Items:
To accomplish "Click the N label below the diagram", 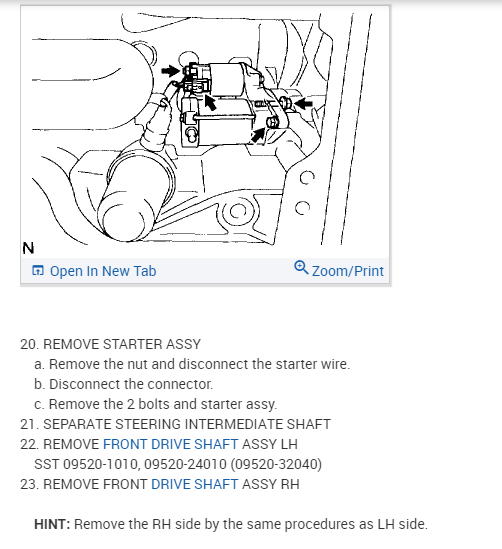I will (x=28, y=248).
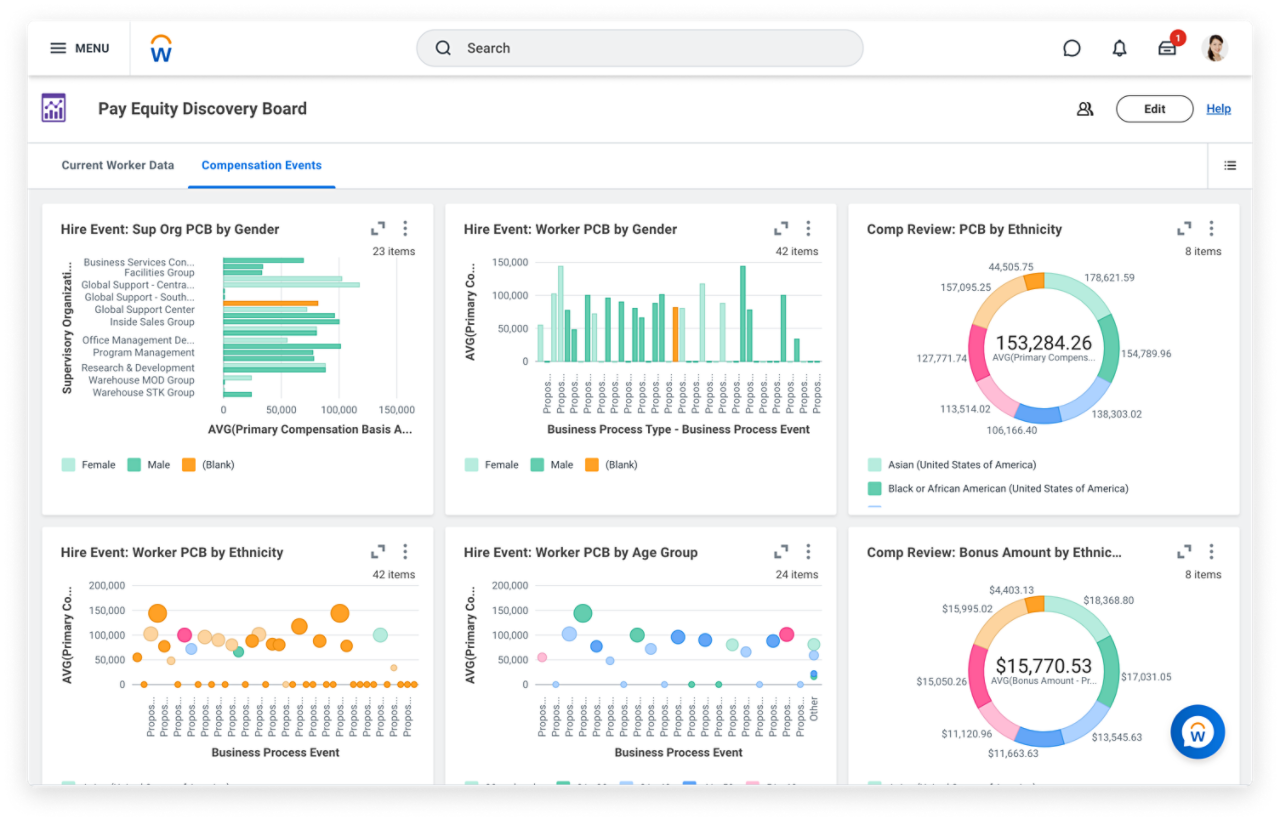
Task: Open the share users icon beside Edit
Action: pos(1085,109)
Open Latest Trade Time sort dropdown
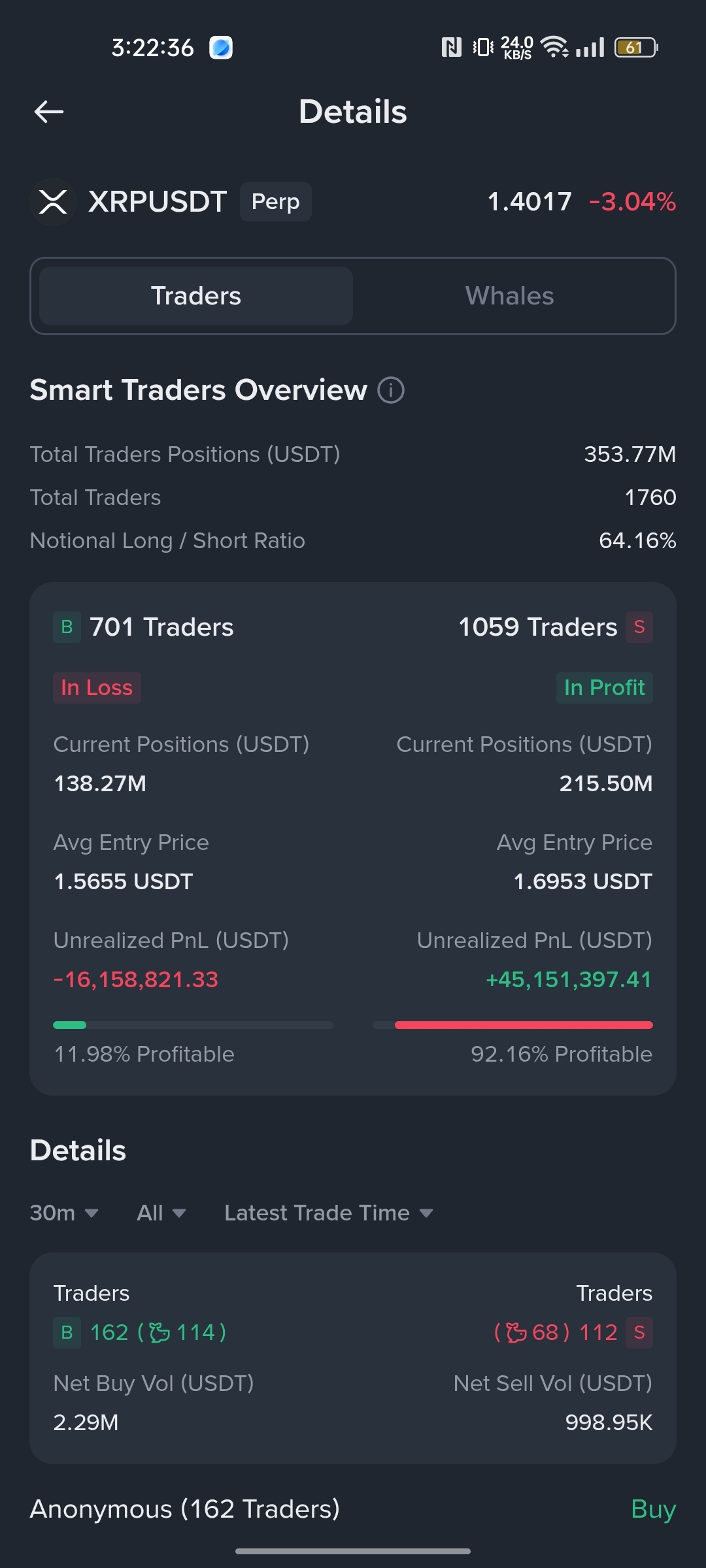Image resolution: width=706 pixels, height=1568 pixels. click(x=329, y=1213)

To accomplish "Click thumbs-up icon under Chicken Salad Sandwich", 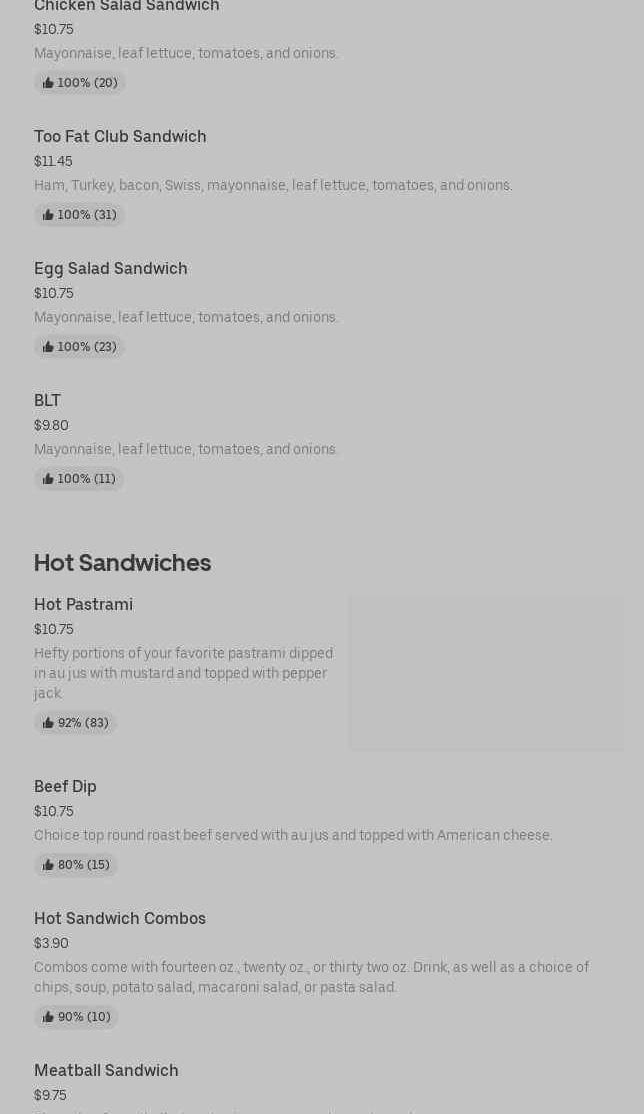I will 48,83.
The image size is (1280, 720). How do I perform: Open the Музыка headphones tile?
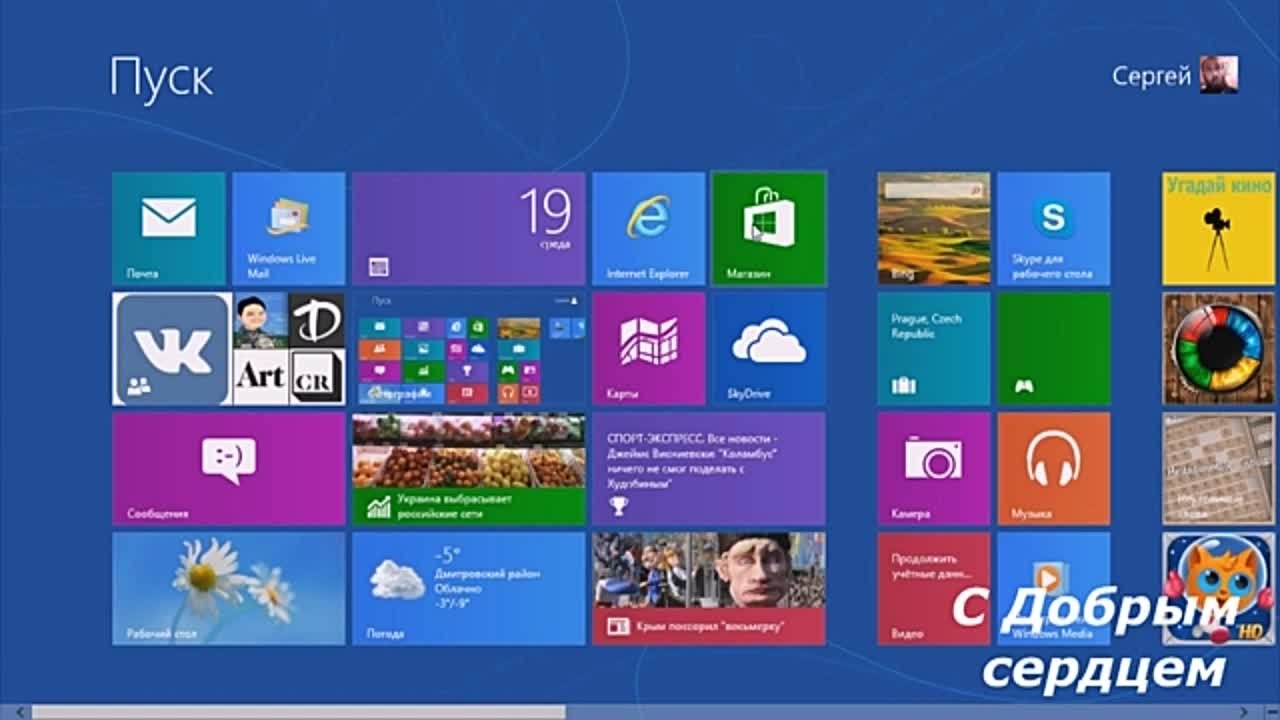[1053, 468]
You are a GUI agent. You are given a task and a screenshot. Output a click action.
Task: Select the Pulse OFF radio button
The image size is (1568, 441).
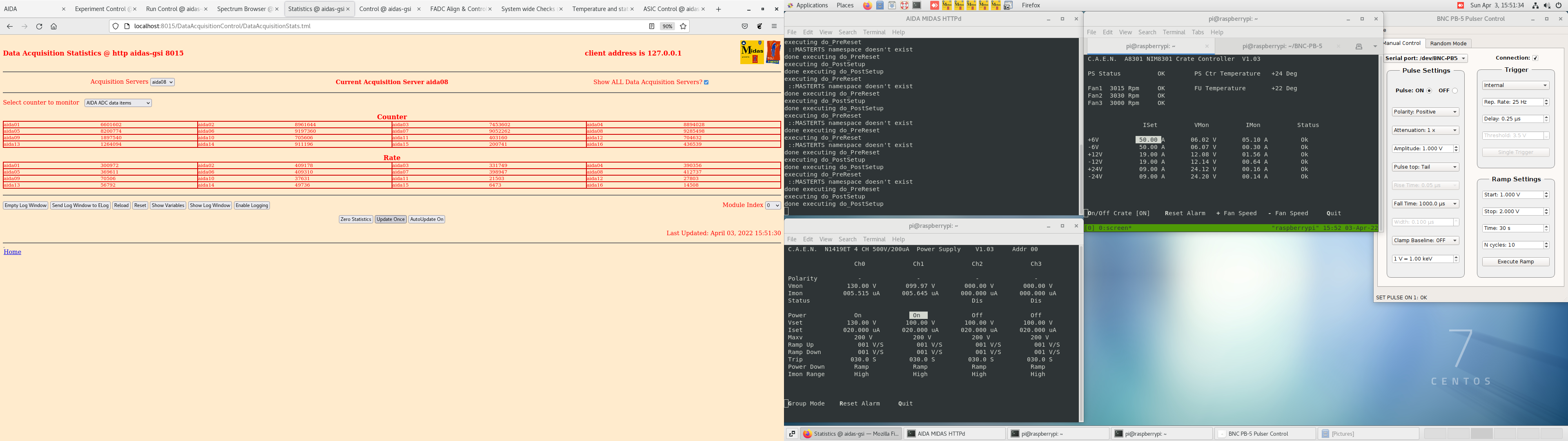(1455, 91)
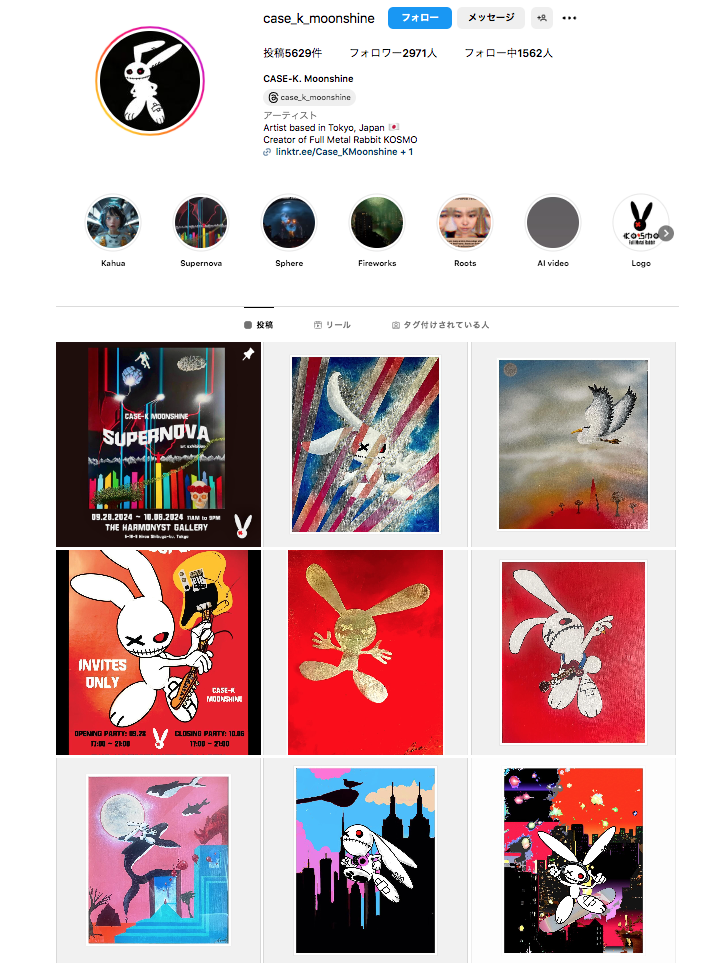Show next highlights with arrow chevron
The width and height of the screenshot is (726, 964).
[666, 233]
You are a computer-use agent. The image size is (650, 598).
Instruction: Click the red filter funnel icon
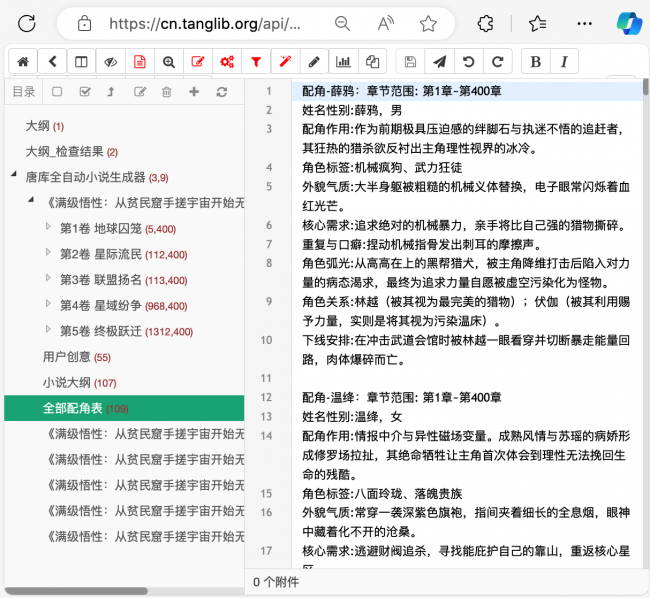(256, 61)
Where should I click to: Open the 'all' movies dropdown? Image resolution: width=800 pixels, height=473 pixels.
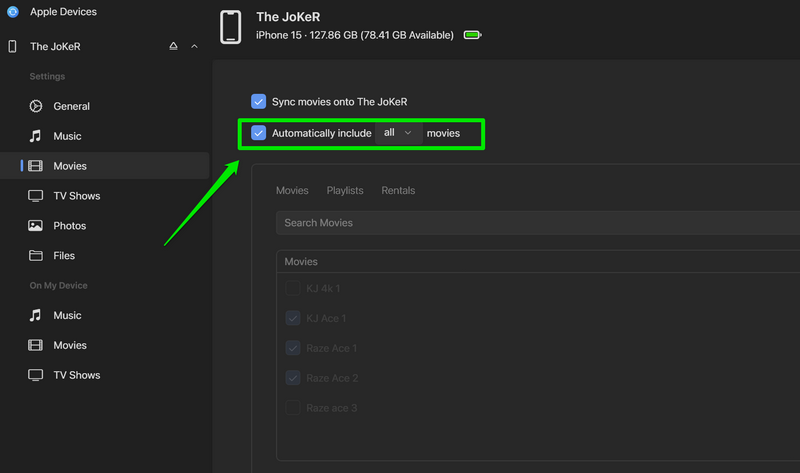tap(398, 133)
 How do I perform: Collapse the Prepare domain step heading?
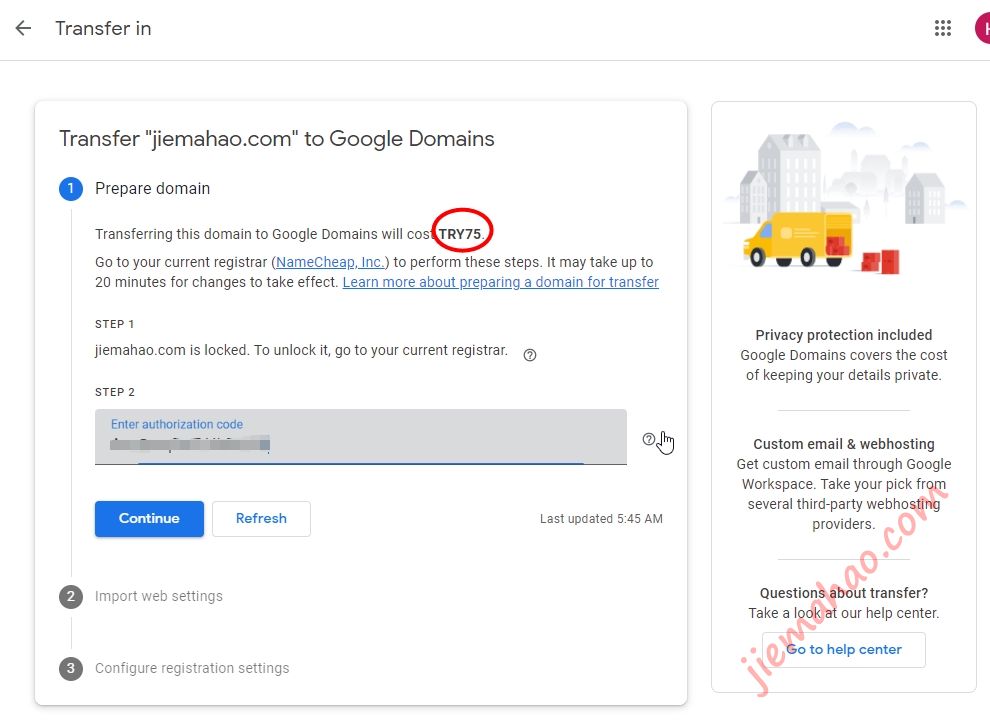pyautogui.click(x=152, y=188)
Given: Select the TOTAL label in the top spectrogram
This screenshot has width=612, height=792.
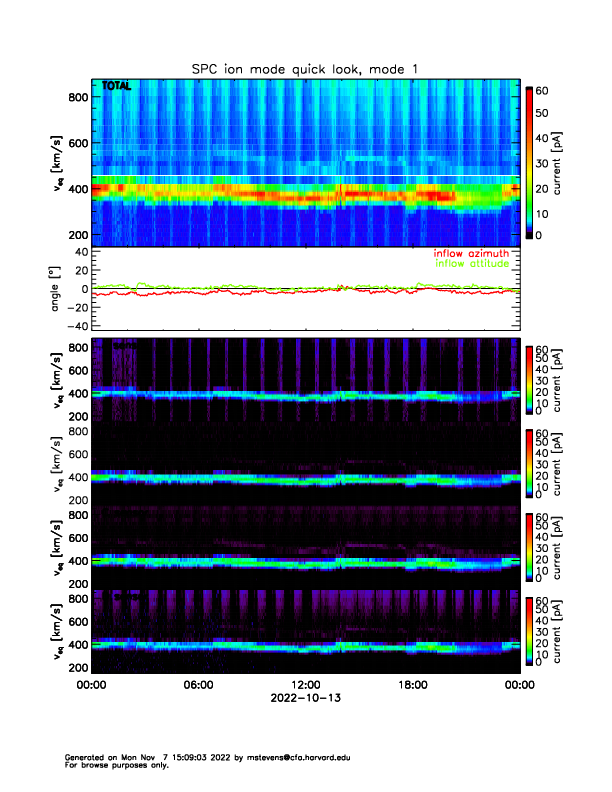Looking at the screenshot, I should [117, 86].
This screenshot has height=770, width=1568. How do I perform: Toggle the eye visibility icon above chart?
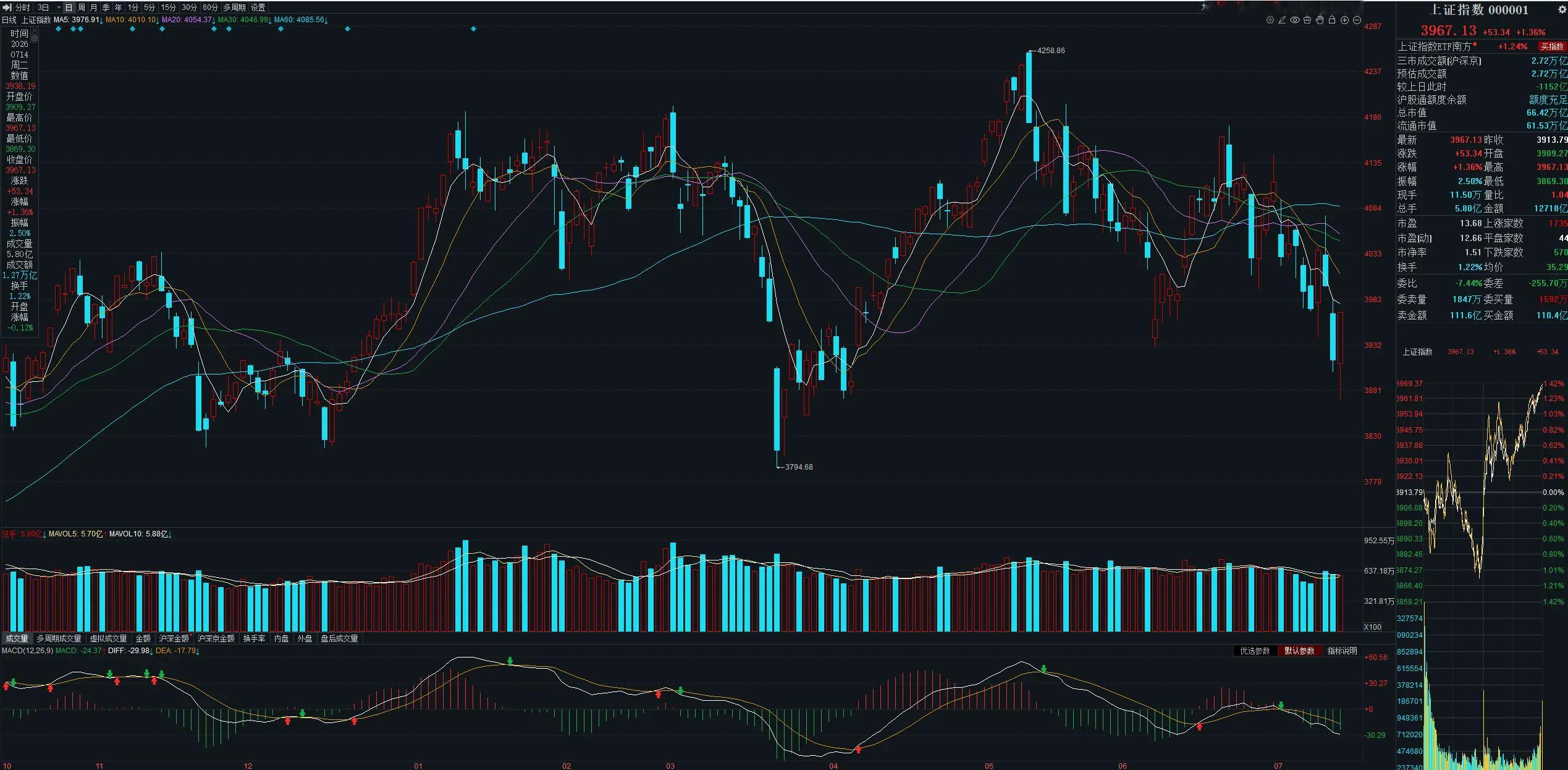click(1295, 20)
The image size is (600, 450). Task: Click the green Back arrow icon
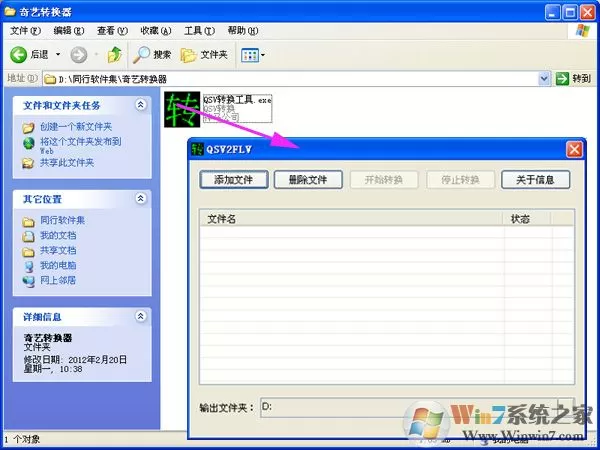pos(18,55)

Problem details: Collect each line of the data above that contains the word "dropdown". Case counts.

Correct result:
Open Latest Trade Time sort dropdown
Where should I click to: Open the 'all' movies dropdown? Image resolution: width=800 pixels, height=473 pixels.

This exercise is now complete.